### Directions
(1) Answer these questions from the passage on nucleic acid control materials.
(a) What can be used to release the variants from the nucleic acid molecule in certain embodiments?
(b) What is the smallest number of variants the nucleic acid molecule or mixture comprises in some embodiments?
(c) For what kind of assays can standardized control materials be produced?
(2) Transcribe everything in the passage on nucleic acid control materials from "An advantage of" down to "the control materials.", word for word.

Thus, in some embodiments, the disclosure provides a nucleic acid molecule or mixture of nucleic acid molecules comprising multiple variants of a reference sequence, each variant sequence may optionally be releasable from the nucleic acid molecule. In certain embodiments, the nucleic acid molecule or mixture of nucleic acid molecules comprises variants releasable from the nucleic acid molecule using a restriction enzyme.
In some embodiments, the nucleic acid molecule or mixture of nucleic acid molecules comprises at least one single nucleotide polymorphism (SNP), multiple nucleotide polymorphisms (MNP), insertion, deletion, copy number variation, gene fusion, duplication, inversion, repeat polymorphism, homopolymer of a reference sequence, and/or a non-human sequence. In some embodiments, the nucleic acid molecule or mixture of nucleic acid molecules comprises at least 5 variants. In certain embodiments, at least 15, 20, 30, 50, 100, 200, 300 400, 700, 1000 variants are present. In yet other embodiments, greater than 1000 variants are present. In some embodiments, each variant is present (e.g., in the sample being tested) at a high or low-frequency. For instance, in certain embodiments, each variant may be present at a frequency of 1%, 5%, 10%, 15%, 20%, 30%, 40% or 50% or more. In other embodiments, each variant may be present at a frequency of less than 50%, less than 40%, less than 20%, less than 15%, less than 10%, less than 5%, less than 3%, less than 1%, less than 0.5%, less than 0.1%, and any integer in between.
An advantage of the disclosed control materials is that the “truth” of a sample is known. There are currently no reference materials for which absolute frequency (i.e, the truth) is known, that is, the actual frequency of a given variant or combination of variants present are not known. In contrast, in the disclosed control materials, the actual frequency of variants is known.
Attendant to the teachings of this disclosure, standardized control materials for next generation sequencing (NGS) assays can be produced. Issues such as variant call differences between sites, variability of reagents across instruments, variation introduced by diverse bioinformatics pipelines and filters, run-to-run and lab-to-lab variability can be identified and resolved and/or obviated utilizing the control materials.
A further advantage is that the control materials disclosed herein can comprise any number and type of variants, including insertions and deletions of differing lengths, large numbers of SNPs, etc. No other control material exists that provide such diversity.
The variants can be any of interest. There is no limit provided herein with respect to the type and number of variants that can be utilized in the current disclosure.

### Data section

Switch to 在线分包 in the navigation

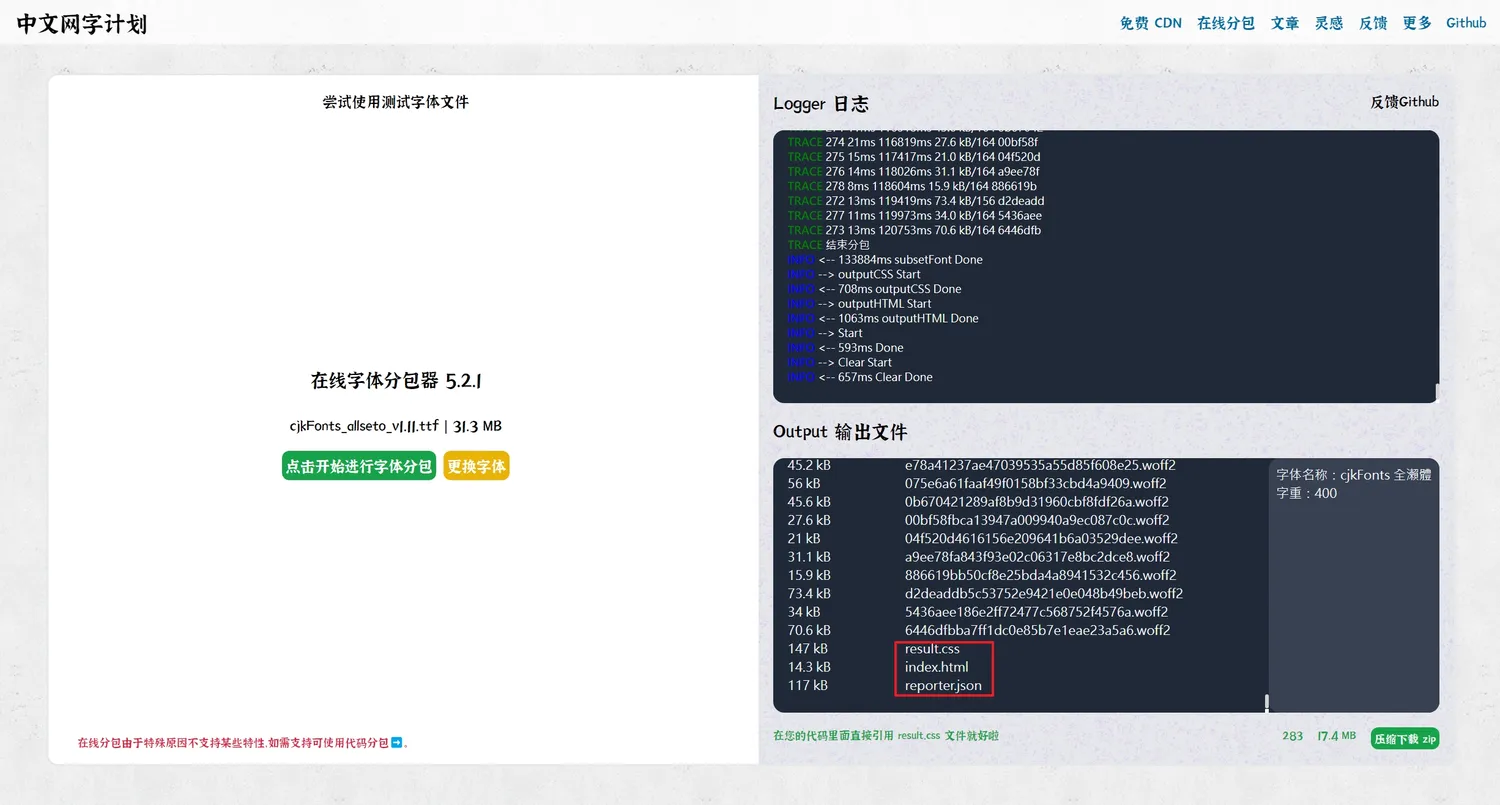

### Answer list
(1)
(a) A restriction enzyme.
(b) At least 5 variants.
(c) Next generation sequencing (NGS) assays.

(2)
An advantage of the disclosed control materials is that the “truth” of a sample is known. There are currently no reference materials for which absolute frequency (i.e, the truth) is known, that is, the actual frequency of a given variant or combination of variants present are not known. In contrast, in the disclosed control materials, the actual frequency of variants is known.
Attendant to the teachings of this disclosure, standardized control materials for next generation sequencing (NGS) assays can be produced. Issues such as variant call differences between sites, variability of reagents across instruments, variation introduced by diverse bioinformatics pipelines and filters, run-to-run and lab-to-lab variability can be identified and resolved and/or obviated utilizing the control materials.